Despite rising political instability and market pressures, France's constitutional provisions will likely prevent a government shutdown and a financial crisis. The likely successful vote of no-confidence in Barnier's government will further complicate the approval of a budget for next year, unsettling markets and driving up premiums on French assets and borrowing costs for the government. Yet a full-blown financial crisis or a U.S.-style government shutdown remains unlikely in France, as whichever government will succeed Barnier's still has several options to pass a budget even without parliamentary support, either through a special law that allows continued tax collection and essential spending by decree on a month-to-month basis until a new budget is passed (effectively allowing the government to roll-over the 2024 budget) or through special presidential powers allowing Macron to push through a budget without parliamentary approval. The latter option might prove necessary if Parliament denies the government emergency authorization to continue to collect taxes and maintain essential public spending. While France's constitutional provisions favoring the executive power would avert a financial crisis amid rising market pressures, they would likely trigger protests and strikes, with unions and opposition parties accusing Macron of sidelining the National Assembly to impose austerity measures.

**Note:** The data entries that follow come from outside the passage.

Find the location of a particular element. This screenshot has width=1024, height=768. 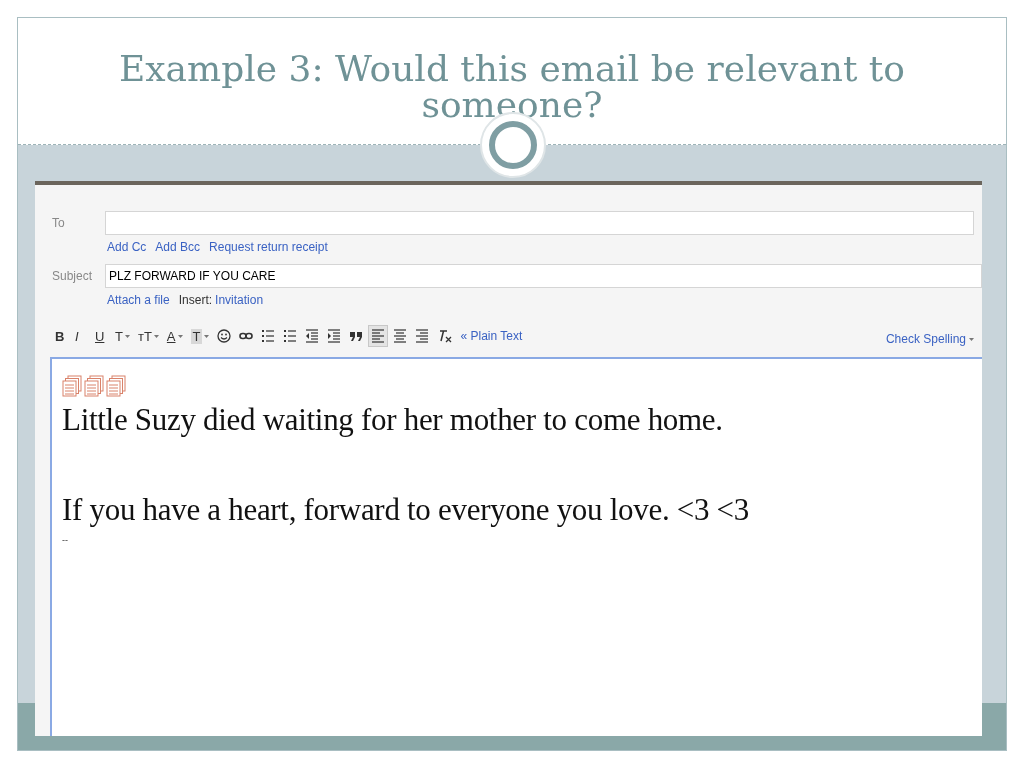

subject-field: PLZ FORWARD IF YOU CARE is located at coordinates (544, 276).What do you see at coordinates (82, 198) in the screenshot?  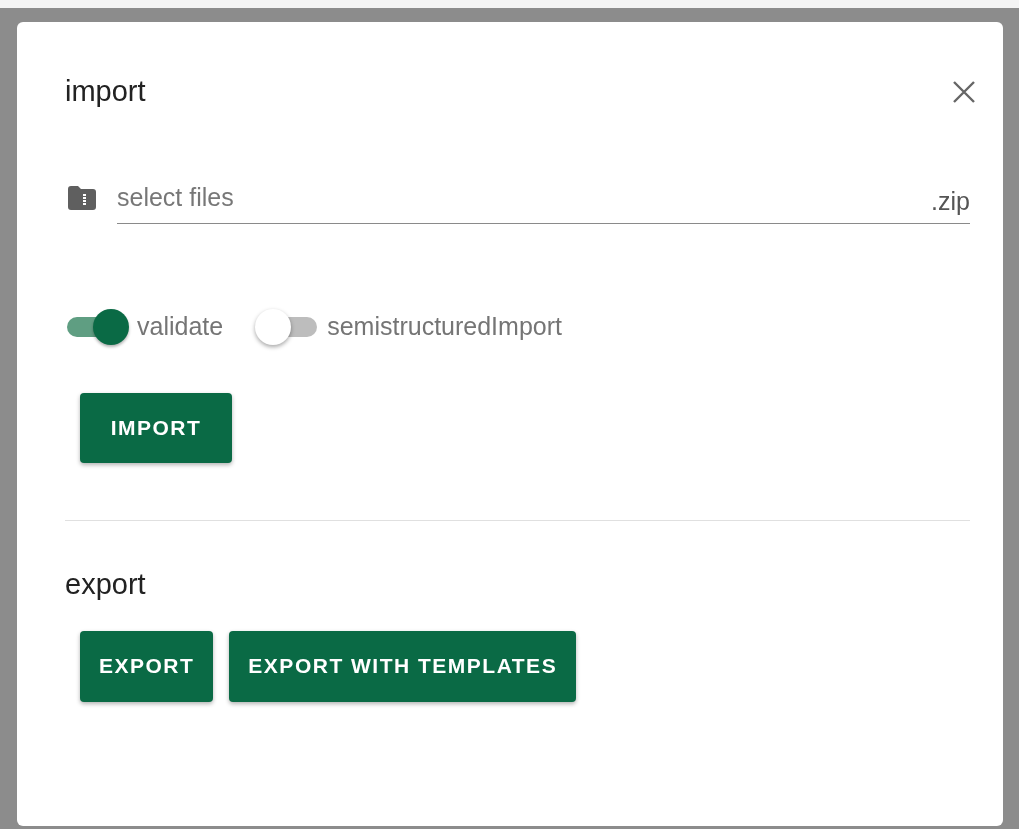 I see `zip-folder-icon` at bounding box center [82, 198].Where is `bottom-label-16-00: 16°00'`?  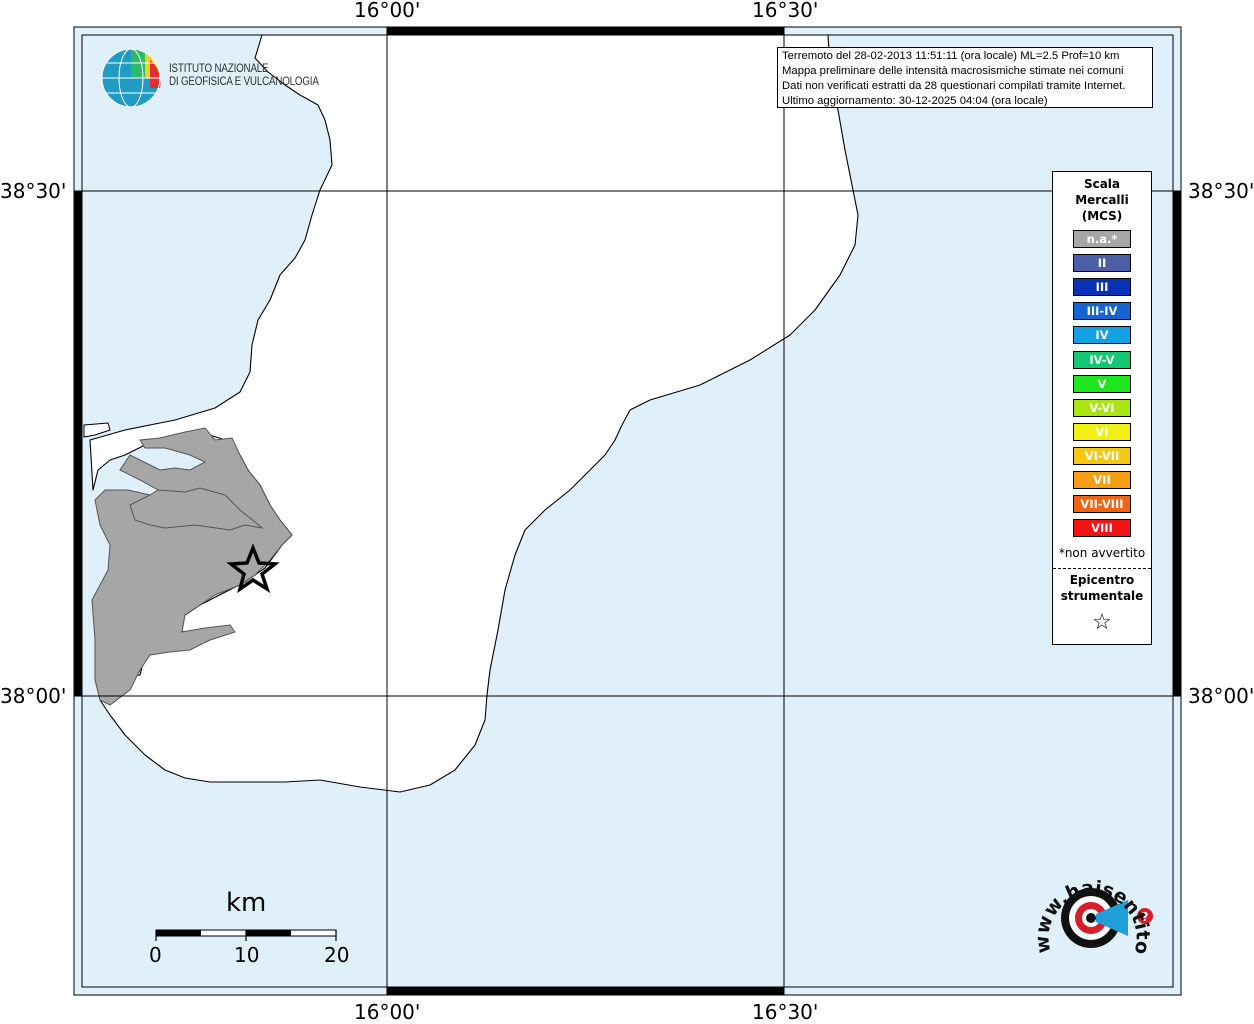 bottom-label-16-00: 16°00' is located at coordinates (388, 1012).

Though financial turbulence will continue in the coming weeks as markets worry about the prospects of Paris failing to reduce its fiscal deficit, a financial crisis remains unlikely thanks to the inherent strengths of the French economy. France maintains access to debt markets, supported by a still relatively strong credit rating (AA- by international rating agencies Fitch and S&P) and an advanced and diversified economy that continues to offer a relatively safe haven for investors. Moreover, while elevated, its 10-year bond yields remain manageable, as does the spread with their German equivalents (which is much lower than the 2011-2012 peaks during the eurozone crisis).  

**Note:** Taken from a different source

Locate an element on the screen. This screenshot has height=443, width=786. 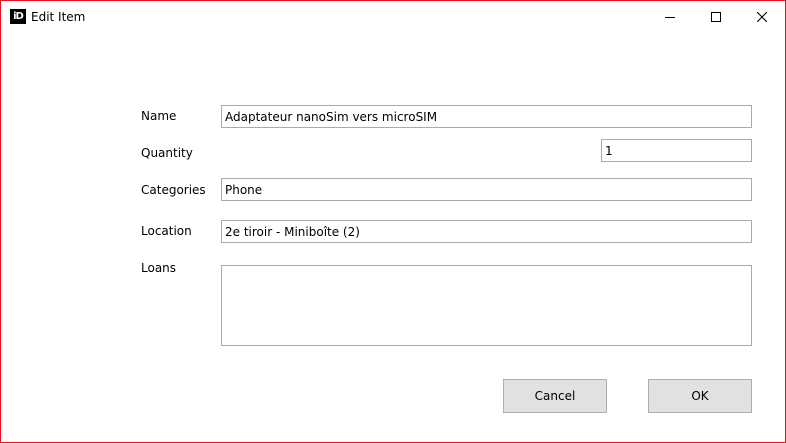
cancel-button: Cancel is located at coordinates (555, 396).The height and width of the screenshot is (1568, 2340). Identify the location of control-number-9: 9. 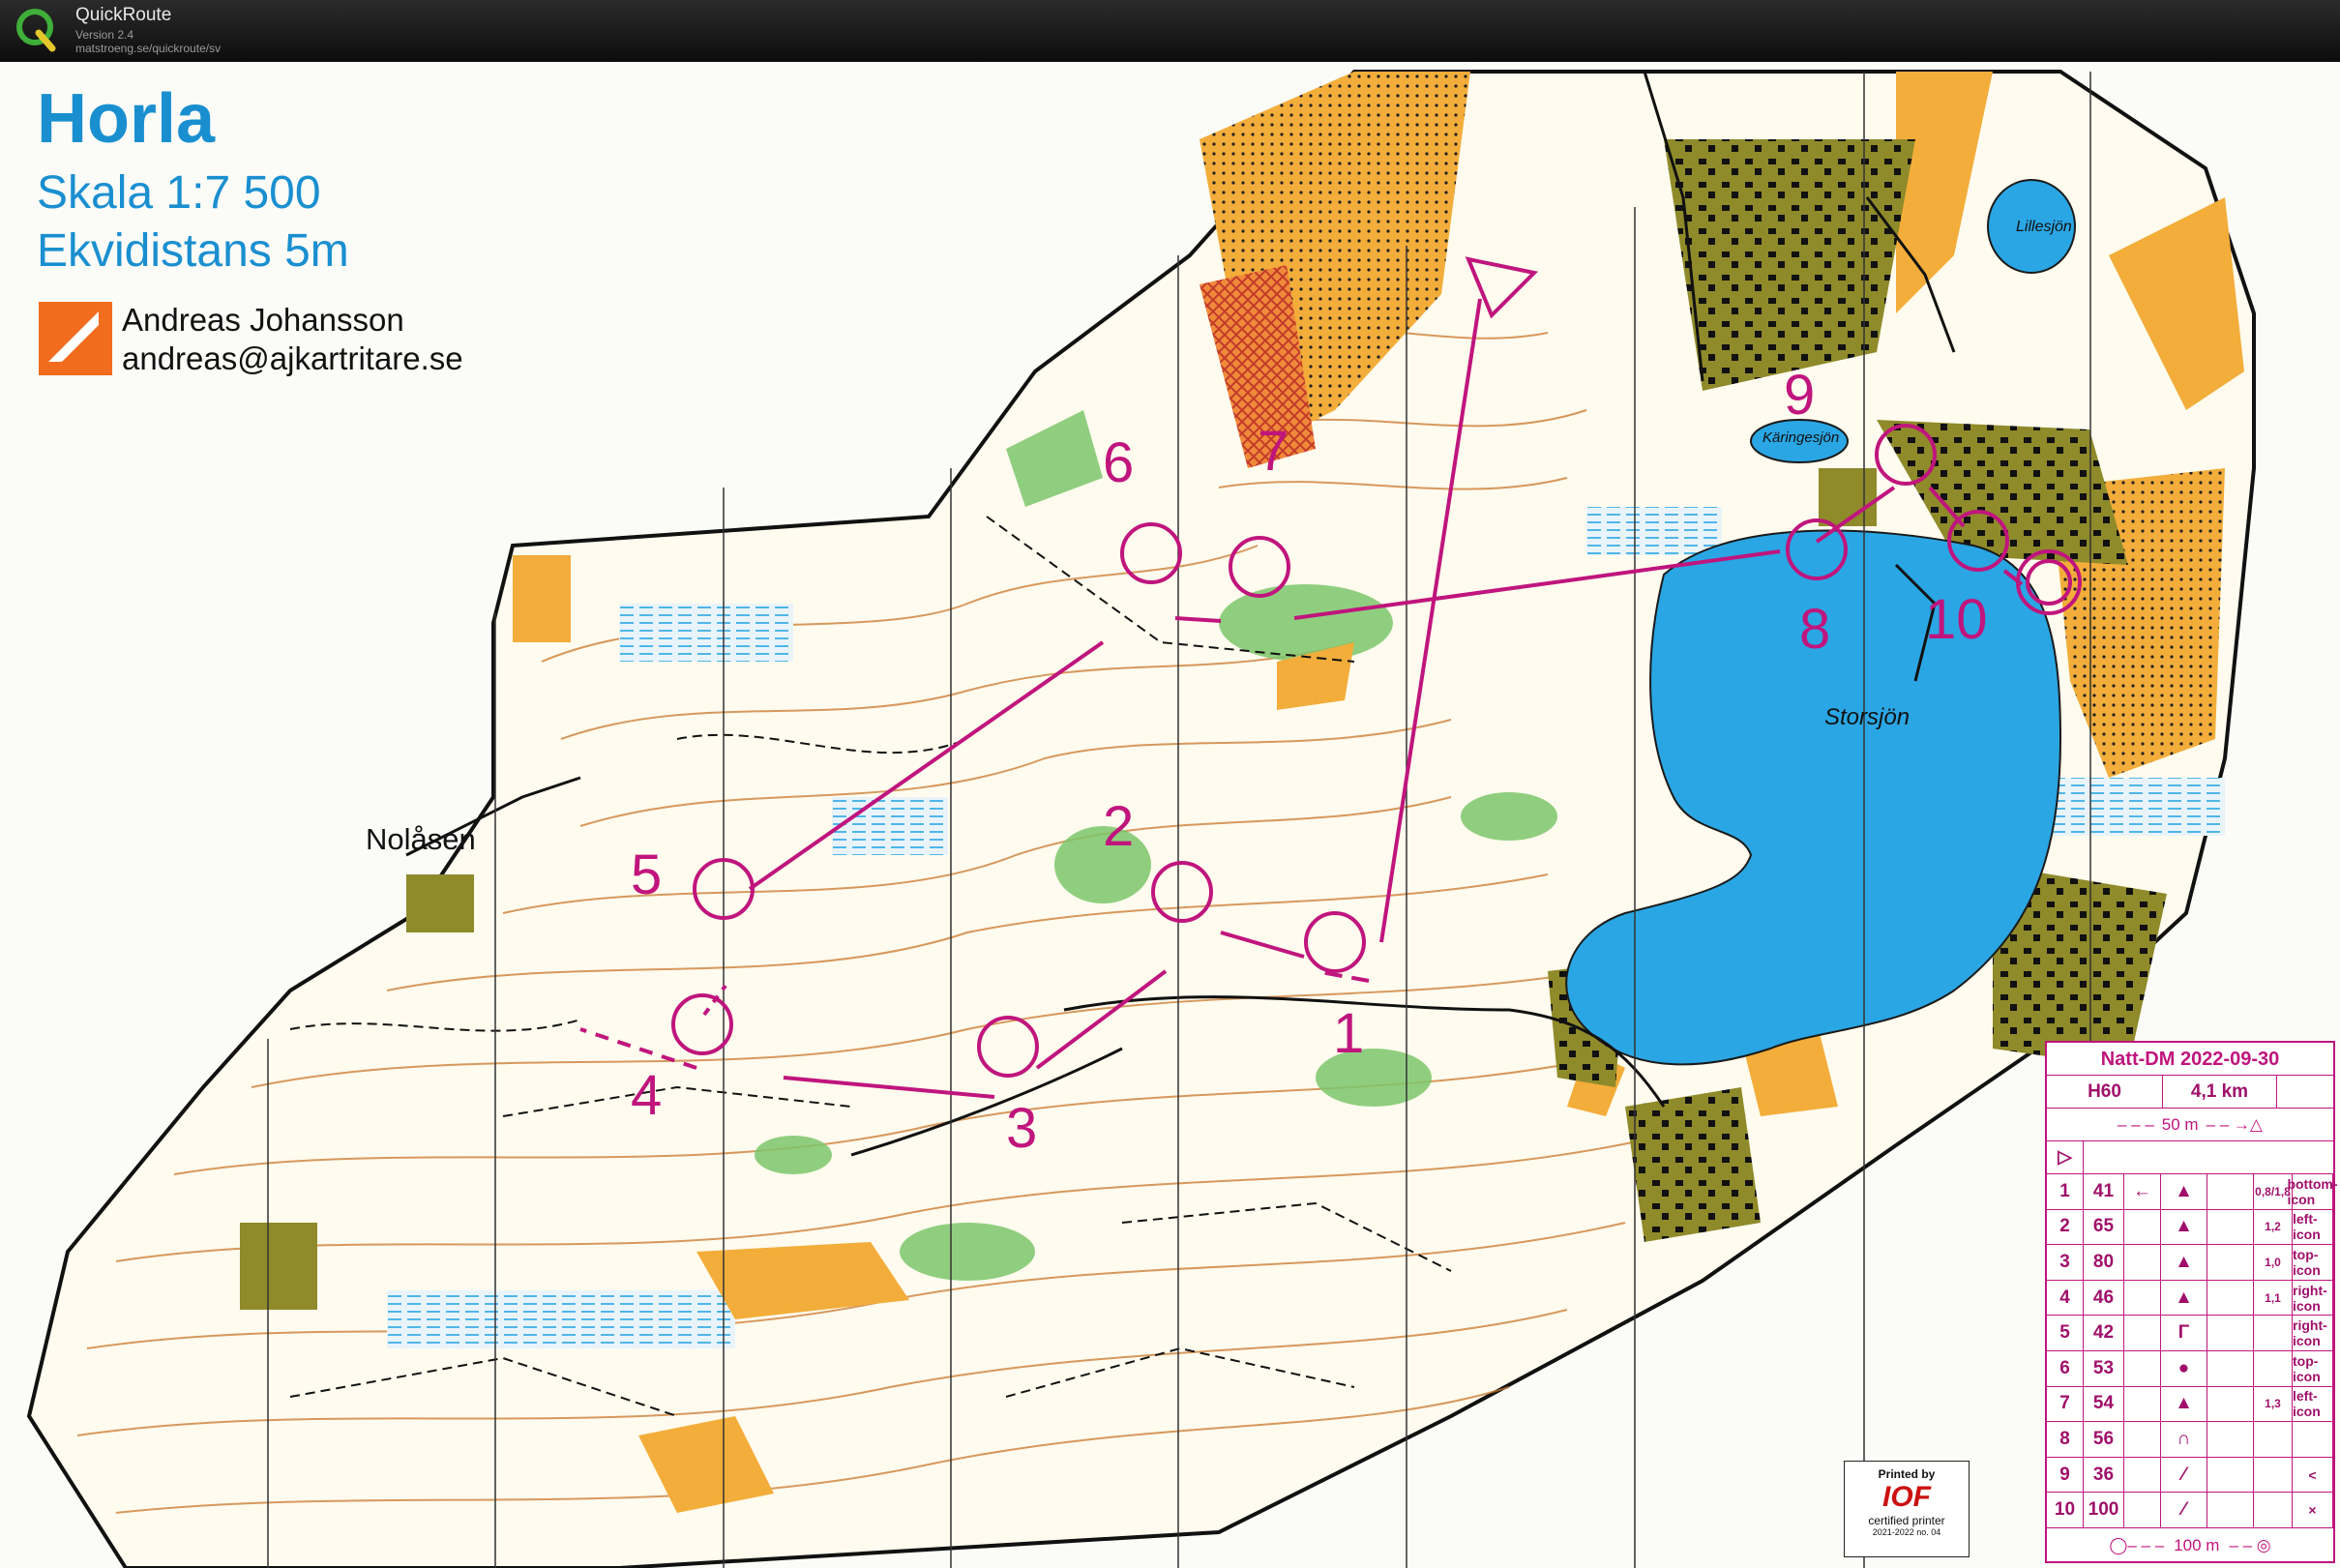
(1800, 396).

  • French public debt increased from 97.4% of GDP in 2019 to 110.6% in 2023, and it is expected to increase to 112.4% in 2024 and 113.8% in 2025. Meanwhile, the fiscal deficit reached 5.5% of GDP last year, overshooting its original target of 4.9% of GDP due to a shortfall in tax revenues and rising spending, while the cost of debt financing has risen alongside interest rates and increased financial uncertainty, making it even more challenging for the government to meet fiscal consolidation targets
  • In the absence of a budget agreement, the government could invoke Article 47 to seek emergency parliamentary authorization for tax collection and issue decrees for essential monthly public spending until a new budget is enacted under Article 45 of the Loi Organique relative aux Lois de Finances. This would effectively allow the government to roll over this year's budget into next year, reducing the deficit thanks to inflation and already implemented cuts this year. However, the provisional budget would be only mildly restrictive, lacking substantial austerity measures. As a result, it would fall short of setting the public deficit on the desired downward trajectory, and debt levels would continue to rise, leaving the next government with an even greater challenge in restoring fiscal discipline. Nevertheless, despite the continued deterioration of public finances, markets would likely welcome some clarity on fiscal policy direction, reducing the likelihood of a financial crisis under this scenario.

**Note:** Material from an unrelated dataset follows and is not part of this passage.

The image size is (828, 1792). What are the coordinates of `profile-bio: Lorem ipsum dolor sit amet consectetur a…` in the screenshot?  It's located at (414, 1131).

  • Should Parliament vote against the "special law" enabling continued tax collection and essential spending, France could face an unprecedented scenario where the government lacks clear legal mechanisms to fund the state starting Jan. 1. To avert a financial crisis, Macron would force through a budget without a vote in parliament, invoking Art. 16 of the French Constitution, which grants the French president exceptional powers under a state of emergency and when ''the regular functioning of the constitutional public authorities is interrupted."